I almost forgot...what kind of tractor do you have again?


----------



## ThGrubInspector (Sep 17, 2003)

*What Works For You?*

Okay copper, what is the one excuse that will work getting me out from under a speeding ticket? I've found not having my insurance card available works as well as not having my seat belt on. The last time, a cop in a neighboring town pulled me over for the second time in a month and I had to think quick...I spilled a drink in lap and told him I was having kidney problems...it worked! He even gave me directions to the nearest public bathroom...


----------



## Jim_WV (Sep 16, 2003)

*Good Choice*

Sgt. Glad to see you aboard as moderator, good to have someone experienced with JD's. In the law enforcement game now huh ?. Know it well, spent 20 years and retired as Chief of Police. Stay safe out there ya hear  

Jim


----------



## Sergeant (Sep 16, 2003)

*speeding tickets*

Well I'm new to the Job of Law Enforcement.Starting so late in life the Old Rookie is what some of them call me. Getting out of a speeding ticket. It all depends on how you present yourself to the officer. Don't ever denie your speeding at least with me that is and don't ask me how much is that in donuts.


----------



## Sergeant (Sep 16, 2003)

*tractors that I have*

2003 JDX485,White GT2055m,Ingersoll 3016ps, Cub 2206,Cub original,Cub106.


----------



## DeereBob (Sep 16, 2003)

Hey Sarge,
Glad to see a fellow X485er as moderator here. Can't remember is yours AWS also like mine? Good thing you decided to be a cop after you left the army otherwise you might be policing Bagdad these days which would have to be one tough and of course extremely dangerous assignment.
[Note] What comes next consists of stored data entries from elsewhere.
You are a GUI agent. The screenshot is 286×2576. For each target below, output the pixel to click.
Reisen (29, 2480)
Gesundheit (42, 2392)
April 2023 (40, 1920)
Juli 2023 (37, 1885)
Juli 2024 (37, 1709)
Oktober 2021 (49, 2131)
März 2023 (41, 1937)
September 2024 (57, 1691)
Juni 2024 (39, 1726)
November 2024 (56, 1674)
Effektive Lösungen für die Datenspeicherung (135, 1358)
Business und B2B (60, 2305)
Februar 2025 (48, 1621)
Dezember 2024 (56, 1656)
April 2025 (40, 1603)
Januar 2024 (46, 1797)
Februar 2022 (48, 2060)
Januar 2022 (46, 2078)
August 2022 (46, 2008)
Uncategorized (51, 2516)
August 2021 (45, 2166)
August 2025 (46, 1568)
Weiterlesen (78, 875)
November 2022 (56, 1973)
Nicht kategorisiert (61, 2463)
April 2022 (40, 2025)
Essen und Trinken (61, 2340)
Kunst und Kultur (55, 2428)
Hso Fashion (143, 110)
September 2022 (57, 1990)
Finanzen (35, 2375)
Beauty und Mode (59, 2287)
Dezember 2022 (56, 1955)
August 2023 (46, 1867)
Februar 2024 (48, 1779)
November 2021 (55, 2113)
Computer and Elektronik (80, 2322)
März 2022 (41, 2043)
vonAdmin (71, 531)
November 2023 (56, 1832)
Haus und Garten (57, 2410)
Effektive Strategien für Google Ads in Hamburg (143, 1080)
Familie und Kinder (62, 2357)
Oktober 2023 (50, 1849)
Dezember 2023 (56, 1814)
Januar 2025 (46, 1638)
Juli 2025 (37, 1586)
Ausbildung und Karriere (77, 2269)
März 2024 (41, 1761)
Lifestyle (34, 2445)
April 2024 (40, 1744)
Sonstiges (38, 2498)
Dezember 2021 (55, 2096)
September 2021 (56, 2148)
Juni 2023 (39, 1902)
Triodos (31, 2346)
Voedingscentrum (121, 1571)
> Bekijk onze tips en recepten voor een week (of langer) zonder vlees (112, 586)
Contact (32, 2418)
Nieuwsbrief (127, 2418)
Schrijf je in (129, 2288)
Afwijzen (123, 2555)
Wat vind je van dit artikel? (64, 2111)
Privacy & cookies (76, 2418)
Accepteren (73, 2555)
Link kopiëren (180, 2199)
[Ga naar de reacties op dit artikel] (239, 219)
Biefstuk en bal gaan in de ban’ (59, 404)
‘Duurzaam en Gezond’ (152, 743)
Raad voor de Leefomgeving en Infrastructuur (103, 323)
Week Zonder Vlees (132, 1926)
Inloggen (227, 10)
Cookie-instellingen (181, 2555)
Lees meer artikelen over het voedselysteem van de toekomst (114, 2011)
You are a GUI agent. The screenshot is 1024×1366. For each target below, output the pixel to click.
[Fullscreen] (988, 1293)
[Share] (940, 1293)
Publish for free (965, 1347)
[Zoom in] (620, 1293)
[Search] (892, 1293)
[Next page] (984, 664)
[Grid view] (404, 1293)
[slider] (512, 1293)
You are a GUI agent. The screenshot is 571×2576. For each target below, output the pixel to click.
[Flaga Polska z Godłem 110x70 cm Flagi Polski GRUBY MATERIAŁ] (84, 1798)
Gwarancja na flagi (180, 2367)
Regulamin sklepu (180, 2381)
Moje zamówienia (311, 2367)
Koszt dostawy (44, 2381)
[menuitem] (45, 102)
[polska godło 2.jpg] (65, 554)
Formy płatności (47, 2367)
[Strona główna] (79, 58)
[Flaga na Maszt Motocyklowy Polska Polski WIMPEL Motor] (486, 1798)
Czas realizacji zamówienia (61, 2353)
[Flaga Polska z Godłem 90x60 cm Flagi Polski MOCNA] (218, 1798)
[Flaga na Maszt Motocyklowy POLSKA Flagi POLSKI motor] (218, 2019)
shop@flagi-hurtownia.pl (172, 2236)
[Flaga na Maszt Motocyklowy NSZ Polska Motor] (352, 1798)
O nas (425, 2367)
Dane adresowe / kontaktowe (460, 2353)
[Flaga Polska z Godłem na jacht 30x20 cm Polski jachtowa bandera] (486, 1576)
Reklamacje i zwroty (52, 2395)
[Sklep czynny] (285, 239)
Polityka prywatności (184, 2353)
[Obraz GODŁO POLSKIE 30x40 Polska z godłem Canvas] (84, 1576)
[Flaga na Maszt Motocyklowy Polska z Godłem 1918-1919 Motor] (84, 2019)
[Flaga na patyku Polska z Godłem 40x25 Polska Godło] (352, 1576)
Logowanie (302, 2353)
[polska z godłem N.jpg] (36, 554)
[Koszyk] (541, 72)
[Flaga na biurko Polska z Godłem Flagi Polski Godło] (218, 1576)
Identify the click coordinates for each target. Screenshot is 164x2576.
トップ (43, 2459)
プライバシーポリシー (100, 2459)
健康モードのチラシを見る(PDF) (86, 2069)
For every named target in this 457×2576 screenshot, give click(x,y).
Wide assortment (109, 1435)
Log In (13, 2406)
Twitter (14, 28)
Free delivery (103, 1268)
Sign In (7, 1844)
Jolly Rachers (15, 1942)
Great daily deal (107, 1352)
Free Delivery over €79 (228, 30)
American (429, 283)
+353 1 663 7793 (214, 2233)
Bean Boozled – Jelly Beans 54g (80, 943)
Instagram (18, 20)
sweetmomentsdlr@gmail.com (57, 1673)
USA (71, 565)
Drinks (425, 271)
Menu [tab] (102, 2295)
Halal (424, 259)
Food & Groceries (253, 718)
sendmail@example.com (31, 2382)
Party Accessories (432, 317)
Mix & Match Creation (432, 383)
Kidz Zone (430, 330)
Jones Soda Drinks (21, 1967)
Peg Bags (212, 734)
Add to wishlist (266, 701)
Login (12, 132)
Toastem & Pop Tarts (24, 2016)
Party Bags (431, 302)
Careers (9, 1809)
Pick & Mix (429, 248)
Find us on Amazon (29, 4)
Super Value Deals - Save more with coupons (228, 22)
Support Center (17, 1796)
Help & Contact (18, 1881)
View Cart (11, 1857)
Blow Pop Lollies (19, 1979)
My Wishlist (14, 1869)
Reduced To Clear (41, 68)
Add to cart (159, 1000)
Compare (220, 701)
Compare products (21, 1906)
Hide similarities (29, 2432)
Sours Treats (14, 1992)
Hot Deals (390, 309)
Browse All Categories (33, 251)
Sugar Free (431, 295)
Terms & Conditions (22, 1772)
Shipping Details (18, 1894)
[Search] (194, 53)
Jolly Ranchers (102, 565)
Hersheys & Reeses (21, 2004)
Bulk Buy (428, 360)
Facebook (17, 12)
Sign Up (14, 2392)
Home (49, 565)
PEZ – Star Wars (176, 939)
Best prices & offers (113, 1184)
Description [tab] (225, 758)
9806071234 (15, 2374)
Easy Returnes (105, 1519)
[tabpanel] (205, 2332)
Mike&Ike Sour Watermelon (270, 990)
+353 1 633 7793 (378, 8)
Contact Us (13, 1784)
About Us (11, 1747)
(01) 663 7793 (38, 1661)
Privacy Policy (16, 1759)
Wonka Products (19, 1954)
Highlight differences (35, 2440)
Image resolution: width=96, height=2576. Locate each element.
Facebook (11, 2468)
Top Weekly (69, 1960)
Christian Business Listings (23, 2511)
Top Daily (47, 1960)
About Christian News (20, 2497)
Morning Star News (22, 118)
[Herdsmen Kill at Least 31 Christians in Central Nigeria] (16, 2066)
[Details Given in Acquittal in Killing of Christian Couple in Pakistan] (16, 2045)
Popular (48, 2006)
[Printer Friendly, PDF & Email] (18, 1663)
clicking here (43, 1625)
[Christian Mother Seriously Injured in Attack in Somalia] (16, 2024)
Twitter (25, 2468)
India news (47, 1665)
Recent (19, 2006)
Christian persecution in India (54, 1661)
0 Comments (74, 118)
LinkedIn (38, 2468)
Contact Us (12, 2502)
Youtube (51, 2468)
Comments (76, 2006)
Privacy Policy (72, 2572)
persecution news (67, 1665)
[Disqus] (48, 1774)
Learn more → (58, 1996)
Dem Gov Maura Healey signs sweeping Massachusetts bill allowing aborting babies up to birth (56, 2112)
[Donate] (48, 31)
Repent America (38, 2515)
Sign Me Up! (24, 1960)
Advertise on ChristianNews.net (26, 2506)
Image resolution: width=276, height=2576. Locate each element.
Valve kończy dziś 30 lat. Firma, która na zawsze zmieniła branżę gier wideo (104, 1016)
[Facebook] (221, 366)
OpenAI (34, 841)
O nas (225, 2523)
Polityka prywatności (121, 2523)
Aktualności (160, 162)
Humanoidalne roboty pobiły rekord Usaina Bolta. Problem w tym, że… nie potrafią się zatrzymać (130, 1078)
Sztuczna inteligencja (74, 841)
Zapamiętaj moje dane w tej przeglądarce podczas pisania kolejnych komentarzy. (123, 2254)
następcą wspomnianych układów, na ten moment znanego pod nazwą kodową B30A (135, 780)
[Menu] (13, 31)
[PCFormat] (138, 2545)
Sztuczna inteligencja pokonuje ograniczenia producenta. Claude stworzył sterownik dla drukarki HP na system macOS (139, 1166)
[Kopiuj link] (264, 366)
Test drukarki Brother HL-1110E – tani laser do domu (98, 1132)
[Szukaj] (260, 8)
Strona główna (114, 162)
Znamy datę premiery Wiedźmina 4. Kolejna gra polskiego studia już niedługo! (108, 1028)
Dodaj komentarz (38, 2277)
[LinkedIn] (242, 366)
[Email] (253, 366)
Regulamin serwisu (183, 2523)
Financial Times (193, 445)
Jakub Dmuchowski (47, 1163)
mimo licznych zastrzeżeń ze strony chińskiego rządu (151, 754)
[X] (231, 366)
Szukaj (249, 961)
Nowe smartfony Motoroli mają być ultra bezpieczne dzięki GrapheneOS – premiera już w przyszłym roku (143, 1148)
BTW if you are in Kane County and I am in DuPage, we don't live all that far apart. Who's your dealer, mine is Circle W in Lockport.


----------



## Sergeant (Sep 16, 2003)

*X485*

Deerbob My X485 is 2WS. I grew up in Dupage County. Near the Mortan Aboretum. Dealer is near Rockford Meridian Implement Co. I see your like Myself never go to Kipps on Ogden Ave. They are to high priced. I'm suprised you need a tractor that big for Darien. I didn't think there were that big of yards out there in Darien.


----------



## DeereBob (Sep 16, 2003)

Sarge,
I am in "country" not "city" Darien where the deer and the cayotes play. 1.1 acres just north of Argonne National Lab. I agree with you on Kipps which is why I never have purchase a piece of equipment from them. I don't know how they stay in business at that location.


----------



## Sergeant (Sep 16, 2003)

*I'm suprised your not glowing*

You live that close to Argonne and your not glowing yet. You know that is were the Buired some of the wast from the Chicago end of the Manhatten project.


----------



## DeereBob (Sep 16, 2003)

No, that stuff was buried at Red Gate Woods about 7 miles southeast of Argonne. However, I have noticed the deer at night seem to have a little blue halo around the antlers!!


----------



## Sergeant (Sep 16, 2003)

*Hunting season*

I bet the Hunters Just love that LOL


----------